### MATERIAL PROVIDED

####################

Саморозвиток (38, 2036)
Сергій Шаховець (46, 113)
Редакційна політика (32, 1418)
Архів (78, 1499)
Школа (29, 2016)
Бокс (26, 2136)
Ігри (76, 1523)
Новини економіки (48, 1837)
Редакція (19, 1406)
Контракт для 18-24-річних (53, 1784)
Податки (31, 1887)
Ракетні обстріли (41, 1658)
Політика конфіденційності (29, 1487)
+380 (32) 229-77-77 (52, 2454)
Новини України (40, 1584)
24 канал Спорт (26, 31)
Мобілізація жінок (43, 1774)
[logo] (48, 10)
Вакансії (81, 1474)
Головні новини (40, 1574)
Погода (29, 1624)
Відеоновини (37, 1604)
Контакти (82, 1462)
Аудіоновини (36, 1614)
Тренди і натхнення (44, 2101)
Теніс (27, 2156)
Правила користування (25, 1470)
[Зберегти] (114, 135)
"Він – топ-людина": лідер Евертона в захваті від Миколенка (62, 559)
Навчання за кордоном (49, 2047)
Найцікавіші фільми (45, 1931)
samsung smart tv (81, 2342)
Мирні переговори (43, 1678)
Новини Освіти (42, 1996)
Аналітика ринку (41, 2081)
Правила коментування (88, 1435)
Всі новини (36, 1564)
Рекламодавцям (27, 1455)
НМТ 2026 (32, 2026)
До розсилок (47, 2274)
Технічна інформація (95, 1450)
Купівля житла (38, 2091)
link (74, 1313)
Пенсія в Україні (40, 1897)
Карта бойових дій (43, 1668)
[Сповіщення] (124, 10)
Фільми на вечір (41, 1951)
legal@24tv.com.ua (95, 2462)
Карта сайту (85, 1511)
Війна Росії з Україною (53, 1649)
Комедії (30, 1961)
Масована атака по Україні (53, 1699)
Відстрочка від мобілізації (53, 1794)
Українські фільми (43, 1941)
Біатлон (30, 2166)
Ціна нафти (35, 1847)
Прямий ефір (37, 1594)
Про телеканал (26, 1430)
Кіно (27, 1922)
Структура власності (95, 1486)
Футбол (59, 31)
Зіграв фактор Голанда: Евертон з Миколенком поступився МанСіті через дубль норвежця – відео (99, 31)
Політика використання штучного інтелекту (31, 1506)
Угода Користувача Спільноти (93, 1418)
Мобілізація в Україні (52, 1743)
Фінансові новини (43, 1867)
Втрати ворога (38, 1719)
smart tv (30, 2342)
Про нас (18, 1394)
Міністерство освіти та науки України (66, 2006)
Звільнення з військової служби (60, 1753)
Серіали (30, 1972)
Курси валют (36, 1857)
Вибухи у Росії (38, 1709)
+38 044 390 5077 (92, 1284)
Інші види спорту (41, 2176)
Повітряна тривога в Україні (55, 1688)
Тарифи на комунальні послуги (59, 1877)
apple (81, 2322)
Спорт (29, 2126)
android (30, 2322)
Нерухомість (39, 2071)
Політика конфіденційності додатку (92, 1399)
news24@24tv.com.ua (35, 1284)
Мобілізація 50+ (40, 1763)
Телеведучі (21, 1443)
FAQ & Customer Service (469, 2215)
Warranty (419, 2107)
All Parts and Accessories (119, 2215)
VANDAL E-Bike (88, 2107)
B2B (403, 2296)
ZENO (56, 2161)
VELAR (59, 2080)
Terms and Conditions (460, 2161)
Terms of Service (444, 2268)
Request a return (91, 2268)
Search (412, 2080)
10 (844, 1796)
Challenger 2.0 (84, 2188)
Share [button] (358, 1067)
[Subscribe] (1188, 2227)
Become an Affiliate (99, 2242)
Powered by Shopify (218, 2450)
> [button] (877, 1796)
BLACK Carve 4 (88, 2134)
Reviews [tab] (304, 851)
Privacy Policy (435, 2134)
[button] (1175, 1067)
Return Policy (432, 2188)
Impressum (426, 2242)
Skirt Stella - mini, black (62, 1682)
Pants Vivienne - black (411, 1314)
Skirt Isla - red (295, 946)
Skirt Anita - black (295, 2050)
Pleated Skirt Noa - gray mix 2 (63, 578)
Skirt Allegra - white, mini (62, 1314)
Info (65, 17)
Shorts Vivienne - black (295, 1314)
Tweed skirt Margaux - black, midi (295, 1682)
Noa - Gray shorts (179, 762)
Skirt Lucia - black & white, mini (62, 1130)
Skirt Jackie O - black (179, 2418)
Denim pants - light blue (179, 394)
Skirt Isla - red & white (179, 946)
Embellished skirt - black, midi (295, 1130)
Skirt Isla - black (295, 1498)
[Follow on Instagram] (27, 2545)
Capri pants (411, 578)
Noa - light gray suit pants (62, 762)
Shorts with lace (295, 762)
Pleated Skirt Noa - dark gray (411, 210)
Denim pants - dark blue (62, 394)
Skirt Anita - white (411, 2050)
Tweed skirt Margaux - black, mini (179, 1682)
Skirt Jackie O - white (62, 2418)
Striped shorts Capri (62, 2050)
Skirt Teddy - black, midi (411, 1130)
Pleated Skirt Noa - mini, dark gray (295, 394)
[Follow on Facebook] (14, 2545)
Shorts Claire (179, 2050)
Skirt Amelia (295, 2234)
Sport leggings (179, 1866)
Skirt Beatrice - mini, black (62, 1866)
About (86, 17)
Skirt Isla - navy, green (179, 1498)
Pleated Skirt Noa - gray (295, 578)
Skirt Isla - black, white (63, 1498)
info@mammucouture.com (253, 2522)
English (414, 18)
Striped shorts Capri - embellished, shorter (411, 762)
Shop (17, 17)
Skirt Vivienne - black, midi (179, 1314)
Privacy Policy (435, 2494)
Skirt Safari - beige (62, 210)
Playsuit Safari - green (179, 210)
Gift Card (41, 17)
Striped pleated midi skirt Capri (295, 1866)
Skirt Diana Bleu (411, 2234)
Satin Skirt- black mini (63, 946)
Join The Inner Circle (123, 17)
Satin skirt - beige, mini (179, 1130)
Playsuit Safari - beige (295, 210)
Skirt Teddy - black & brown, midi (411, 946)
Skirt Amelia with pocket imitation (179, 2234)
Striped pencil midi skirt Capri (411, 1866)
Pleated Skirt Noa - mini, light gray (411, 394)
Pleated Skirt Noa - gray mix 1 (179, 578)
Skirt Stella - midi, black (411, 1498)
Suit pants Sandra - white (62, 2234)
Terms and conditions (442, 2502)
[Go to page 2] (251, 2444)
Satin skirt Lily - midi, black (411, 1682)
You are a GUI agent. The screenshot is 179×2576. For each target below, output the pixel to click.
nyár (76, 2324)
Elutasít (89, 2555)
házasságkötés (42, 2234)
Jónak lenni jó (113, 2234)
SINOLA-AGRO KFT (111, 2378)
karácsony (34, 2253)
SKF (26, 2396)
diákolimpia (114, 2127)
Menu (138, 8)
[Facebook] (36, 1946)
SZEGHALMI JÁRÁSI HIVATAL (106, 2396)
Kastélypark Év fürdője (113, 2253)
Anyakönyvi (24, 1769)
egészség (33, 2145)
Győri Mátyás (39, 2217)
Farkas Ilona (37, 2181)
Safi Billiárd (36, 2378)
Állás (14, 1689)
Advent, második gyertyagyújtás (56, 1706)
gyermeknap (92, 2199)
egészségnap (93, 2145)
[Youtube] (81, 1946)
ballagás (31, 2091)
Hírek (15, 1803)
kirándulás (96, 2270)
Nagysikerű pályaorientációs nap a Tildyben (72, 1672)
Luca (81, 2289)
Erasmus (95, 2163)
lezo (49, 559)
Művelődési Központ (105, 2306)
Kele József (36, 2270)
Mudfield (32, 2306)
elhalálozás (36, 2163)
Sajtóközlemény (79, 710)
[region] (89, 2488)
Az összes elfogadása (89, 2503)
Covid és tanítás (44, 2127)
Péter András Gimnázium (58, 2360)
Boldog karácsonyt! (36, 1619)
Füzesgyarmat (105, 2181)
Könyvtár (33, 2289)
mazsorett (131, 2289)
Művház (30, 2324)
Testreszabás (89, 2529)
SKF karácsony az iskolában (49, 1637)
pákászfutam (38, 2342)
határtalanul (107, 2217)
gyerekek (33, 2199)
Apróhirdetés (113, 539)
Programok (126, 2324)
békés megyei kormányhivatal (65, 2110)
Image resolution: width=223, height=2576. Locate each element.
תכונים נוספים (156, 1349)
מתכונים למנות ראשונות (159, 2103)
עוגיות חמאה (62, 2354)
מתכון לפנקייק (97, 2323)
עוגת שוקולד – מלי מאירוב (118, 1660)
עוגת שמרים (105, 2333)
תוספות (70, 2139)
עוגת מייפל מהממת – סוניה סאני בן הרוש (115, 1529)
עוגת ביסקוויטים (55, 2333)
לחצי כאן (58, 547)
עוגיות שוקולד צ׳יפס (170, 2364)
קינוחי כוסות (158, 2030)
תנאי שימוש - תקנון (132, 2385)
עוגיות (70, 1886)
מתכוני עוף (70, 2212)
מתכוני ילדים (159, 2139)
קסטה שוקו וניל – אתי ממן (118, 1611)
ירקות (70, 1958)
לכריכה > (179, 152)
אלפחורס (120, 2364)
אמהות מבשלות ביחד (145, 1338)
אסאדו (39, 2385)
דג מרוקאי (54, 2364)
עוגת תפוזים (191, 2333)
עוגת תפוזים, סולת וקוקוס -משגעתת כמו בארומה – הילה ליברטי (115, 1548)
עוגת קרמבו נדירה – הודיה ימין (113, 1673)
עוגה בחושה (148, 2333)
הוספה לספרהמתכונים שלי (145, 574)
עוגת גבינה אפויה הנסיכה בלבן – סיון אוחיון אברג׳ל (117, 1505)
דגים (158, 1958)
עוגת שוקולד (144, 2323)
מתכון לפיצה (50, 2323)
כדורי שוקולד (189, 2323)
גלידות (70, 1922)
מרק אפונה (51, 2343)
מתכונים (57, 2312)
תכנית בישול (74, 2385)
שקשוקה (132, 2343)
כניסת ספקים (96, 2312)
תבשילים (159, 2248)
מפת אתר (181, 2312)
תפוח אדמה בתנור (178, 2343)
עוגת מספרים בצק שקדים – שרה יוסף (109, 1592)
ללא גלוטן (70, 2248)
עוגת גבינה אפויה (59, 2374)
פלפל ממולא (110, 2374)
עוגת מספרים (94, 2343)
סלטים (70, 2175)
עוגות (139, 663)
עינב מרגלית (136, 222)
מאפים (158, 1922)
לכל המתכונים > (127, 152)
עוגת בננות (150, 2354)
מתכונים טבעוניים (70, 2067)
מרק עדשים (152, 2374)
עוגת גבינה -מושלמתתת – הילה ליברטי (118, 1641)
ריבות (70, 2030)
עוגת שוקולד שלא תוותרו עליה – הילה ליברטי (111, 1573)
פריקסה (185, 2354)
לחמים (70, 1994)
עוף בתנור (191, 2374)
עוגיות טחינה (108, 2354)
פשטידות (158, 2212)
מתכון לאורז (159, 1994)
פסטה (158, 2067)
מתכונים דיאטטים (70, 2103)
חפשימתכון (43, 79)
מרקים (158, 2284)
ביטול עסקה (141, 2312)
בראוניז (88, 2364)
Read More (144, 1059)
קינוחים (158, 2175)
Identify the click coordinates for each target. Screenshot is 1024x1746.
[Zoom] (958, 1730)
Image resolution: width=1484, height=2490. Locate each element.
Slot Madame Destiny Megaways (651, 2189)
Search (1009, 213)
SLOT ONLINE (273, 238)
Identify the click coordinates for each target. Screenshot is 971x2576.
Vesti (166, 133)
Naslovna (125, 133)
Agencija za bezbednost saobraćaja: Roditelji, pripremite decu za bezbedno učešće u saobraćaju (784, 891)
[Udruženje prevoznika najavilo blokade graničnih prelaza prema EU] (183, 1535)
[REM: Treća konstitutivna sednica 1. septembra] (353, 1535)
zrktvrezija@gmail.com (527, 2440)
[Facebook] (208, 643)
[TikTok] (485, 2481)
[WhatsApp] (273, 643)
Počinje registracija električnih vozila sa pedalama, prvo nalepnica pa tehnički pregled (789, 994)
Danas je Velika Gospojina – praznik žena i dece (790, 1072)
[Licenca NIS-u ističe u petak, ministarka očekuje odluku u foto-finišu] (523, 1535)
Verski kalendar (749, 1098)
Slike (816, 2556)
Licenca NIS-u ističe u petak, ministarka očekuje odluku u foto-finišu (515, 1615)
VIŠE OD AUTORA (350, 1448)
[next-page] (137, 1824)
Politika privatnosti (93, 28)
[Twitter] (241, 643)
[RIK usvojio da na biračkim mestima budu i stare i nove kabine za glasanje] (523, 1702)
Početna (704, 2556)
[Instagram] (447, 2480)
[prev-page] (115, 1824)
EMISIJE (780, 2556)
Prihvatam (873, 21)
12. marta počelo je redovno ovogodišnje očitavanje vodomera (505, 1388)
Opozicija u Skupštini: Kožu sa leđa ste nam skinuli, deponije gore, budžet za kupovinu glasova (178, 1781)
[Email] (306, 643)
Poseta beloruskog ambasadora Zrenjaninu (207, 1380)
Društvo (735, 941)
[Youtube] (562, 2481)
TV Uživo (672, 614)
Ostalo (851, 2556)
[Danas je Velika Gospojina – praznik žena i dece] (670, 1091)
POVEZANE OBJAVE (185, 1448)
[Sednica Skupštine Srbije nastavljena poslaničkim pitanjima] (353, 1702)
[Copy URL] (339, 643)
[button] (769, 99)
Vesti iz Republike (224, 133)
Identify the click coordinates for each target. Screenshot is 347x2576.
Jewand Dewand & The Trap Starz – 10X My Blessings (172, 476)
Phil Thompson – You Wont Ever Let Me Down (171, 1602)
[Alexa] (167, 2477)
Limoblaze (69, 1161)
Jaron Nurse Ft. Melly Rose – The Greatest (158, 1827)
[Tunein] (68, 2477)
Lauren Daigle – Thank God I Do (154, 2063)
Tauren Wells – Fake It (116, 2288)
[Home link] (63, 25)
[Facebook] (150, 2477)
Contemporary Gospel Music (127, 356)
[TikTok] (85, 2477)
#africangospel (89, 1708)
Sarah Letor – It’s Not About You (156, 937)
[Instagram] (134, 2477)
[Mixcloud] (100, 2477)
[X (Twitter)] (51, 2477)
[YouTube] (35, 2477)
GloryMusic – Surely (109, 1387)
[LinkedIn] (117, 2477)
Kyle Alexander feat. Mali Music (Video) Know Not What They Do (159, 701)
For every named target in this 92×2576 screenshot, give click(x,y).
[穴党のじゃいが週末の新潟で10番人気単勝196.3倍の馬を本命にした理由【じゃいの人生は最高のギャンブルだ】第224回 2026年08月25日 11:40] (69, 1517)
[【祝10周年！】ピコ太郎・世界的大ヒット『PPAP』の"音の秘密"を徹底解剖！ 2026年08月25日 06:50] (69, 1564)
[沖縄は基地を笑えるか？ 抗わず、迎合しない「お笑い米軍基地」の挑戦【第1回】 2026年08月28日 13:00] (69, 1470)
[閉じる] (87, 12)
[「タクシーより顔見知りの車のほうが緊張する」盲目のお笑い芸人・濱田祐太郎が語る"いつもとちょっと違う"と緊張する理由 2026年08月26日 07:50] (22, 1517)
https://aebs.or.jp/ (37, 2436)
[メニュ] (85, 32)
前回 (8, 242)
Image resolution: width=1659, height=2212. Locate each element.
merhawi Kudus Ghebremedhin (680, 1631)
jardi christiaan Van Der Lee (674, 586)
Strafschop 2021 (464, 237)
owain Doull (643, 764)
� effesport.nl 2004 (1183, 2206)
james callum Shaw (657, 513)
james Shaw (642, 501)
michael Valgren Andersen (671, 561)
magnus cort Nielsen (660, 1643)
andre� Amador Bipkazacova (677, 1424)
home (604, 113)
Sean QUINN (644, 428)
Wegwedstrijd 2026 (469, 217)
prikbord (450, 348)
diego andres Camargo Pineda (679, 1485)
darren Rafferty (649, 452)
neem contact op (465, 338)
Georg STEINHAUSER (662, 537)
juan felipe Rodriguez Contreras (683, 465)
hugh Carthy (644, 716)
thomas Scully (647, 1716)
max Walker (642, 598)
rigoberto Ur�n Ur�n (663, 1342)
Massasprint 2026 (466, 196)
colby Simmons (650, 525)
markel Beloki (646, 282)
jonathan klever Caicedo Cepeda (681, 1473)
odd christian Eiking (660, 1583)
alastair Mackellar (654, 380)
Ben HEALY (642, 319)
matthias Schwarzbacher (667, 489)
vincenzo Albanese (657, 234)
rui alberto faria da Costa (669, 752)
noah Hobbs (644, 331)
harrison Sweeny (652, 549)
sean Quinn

####################

### ASSIGNED TASK
Say how many lines in the data include the string "Margaux", giving the number alone.

### ANSWER TO THIS PROBLEM
2